Would it be fast and frantic? Or slow and gentle, Rashid showing off his stamina? Would she cry that first time? Would he be patient when she tensed, or would the frustration show on his brow, in the line of his lips, the strain in his neck?

But now there was this nameless, faceless man to contend with. This nameless, faceless man pressing down on her, taking what she’d decided to give so freely. This usurper, this pickaxe scraping at their marriage. I hated him. I hated him for catching her eye, for worming his way in, for being whatever she thought Rashid wasn’t.

I chewed over her insistence that she loved her husband, worrying at it like a chipped tooth. Intimacy and trust, I’d learned from a young age, were very different from sex or what passed for it in our society. It was easy enough to divorce one from the other, but for her to have that trust with Rashid, to say she loved him, all while giving her intimacy to someone else … I couldn’t fathom it. My brain refused to process it. No, that’s wrong. My brain had no trouble comprehending it. The part of me that struggled was something else. Something mobile. Something that slithered from my mind and sat heavy on my sternum.

Baba walked around his little kingdom, hands clasped behind his back like a general inspecting his troops, and admired the green shoots and little buds sprouting all over. His skin was darker than usual from hours spent in his garden while the weather was agreeable. He stomped up and down every so often, pushing to test the firmness of the dirt. If it was too soft, I heard him grumble about the houseboy over-watering – ‘Leaves the hose on and goes to talk on the phone, that donkey.’ Every so often he called to where I sat in my white plastic chair, soaking up the sun, and said something like, ‘Look how tall the tomato plant has gotten,’ and I would nod and smile like an indulgent parent. ‘The radishes will start popping up soon,’ he said, squatting low to the ground for a better look. When everything was deemed satisfactory, he pulled up a chair by me, sinking into it with a ‘ Ya’Allah ,’ and a happy sigh.

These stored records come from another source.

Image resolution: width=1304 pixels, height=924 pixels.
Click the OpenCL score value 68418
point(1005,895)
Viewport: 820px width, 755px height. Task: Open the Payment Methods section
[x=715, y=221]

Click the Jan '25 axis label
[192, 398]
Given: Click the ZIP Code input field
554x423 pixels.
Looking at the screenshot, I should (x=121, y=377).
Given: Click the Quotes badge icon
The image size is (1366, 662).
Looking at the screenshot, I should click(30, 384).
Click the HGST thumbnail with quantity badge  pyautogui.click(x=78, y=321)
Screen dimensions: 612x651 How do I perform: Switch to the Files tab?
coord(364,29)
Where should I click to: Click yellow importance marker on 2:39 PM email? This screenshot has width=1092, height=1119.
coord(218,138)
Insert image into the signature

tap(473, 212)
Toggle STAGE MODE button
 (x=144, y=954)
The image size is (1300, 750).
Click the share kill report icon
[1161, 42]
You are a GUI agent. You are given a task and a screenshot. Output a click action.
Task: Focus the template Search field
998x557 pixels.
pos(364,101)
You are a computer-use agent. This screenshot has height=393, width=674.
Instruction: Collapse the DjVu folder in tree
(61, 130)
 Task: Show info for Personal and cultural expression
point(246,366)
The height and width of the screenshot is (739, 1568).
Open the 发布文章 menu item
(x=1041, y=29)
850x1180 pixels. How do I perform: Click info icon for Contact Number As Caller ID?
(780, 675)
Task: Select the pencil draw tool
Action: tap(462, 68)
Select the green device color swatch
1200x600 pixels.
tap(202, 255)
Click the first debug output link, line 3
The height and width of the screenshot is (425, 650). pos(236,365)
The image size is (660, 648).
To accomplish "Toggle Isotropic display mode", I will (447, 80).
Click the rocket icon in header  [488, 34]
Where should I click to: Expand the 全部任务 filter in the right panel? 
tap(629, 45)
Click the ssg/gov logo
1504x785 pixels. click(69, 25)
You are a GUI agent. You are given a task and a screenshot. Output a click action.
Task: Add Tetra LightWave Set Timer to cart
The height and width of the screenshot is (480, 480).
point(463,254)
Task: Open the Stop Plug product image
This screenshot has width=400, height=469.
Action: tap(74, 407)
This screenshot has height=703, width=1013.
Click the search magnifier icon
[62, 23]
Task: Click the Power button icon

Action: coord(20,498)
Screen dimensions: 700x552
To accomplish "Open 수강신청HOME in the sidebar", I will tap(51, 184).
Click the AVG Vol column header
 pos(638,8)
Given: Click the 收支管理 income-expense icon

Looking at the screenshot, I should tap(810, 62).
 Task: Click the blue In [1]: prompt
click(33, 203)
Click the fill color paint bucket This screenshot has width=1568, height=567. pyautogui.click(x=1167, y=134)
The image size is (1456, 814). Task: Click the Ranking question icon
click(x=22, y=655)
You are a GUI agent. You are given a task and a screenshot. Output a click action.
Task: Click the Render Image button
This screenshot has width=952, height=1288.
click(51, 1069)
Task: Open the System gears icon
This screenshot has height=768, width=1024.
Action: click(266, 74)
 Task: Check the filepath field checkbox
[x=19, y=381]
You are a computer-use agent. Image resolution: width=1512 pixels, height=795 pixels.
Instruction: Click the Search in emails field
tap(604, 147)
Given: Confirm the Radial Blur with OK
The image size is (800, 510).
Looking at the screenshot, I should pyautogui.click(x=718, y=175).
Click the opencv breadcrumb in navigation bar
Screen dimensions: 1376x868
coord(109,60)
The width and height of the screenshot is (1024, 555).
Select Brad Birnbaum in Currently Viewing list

We sat in comfortable silence for a while. Unlike Mama, my father never felt the need to fill pauses with mindless chatter. I inherited that, and some of my fondest memories of him contain no words – just blessed silences. That morning wasn’t one of them, though.

‘So nothing came of that boy then?’

I kept my eyes closed, feeling the sun through my lids. ‘I guess not.’

‘Your mother hasn’t heard from them …’ I couldn’t tell if that was a statement or a question; either way I chose not to respond. ‘It’s fine.’

‘I know it’s fine.’

‘I think she has another one lined up for later this week.’

My heart pounded, once, twice, all jangly, and I suddenly felt like crying. ‘She hasn’t said anything to me.’

‘You know how she is. She likes to wait till the last possible minute to tell you. I think she thinks it makes you less likely to find a way to escape.’